■ What is required
The answer should consist of every line in the material below that has the word "menu".
▬▬▬▬▬▬▬▬▬▬
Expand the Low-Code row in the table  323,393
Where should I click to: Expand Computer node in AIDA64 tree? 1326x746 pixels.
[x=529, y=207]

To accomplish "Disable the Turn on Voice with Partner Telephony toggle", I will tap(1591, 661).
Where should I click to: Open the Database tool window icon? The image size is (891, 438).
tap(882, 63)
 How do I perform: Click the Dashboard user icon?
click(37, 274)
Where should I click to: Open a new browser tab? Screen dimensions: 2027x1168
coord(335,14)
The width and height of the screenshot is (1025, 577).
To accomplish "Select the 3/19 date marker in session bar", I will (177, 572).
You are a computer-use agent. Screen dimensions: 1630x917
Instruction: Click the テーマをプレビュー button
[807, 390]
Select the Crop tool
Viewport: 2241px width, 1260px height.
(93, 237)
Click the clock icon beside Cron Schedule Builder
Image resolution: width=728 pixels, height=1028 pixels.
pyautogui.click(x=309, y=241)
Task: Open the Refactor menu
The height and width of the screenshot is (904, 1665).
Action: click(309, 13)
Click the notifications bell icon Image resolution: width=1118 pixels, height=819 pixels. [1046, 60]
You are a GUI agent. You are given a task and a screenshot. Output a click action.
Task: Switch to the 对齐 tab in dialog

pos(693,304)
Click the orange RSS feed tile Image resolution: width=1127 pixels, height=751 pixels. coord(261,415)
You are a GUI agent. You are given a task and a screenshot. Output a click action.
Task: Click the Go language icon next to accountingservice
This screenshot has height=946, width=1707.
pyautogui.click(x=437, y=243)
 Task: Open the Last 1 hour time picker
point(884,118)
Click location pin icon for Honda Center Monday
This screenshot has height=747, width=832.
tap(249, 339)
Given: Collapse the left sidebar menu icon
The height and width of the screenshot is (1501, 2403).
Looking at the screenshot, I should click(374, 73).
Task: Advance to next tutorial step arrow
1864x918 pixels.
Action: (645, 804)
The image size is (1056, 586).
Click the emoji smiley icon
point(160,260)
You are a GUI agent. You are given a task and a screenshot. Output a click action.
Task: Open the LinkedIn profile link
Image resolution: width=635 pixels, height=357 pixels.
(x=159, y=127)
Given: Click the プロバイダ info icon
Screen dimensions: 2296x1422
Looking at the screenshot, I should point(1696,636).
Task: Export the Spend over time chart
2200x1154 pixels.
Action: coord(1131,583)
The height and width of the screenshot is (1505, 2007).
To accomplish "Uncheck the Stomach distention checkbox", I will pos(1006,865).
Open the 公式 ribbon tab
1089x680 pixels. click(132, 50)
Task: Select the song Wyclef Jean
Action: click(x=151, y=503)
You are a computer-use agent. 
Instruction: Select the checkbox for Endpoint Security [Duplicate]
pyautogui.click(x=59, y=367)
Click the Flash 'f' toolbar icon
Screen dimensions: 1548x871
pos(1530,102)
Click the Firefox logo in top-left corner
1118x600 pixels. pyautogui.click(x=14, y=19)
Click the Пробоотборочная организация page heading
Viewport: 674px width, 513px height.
▬▬▬▬▬▬▬▬▬▬
■ Response to this exercise
Task: Open the Refactor menu
Given: Collapse the left sidebar menu icon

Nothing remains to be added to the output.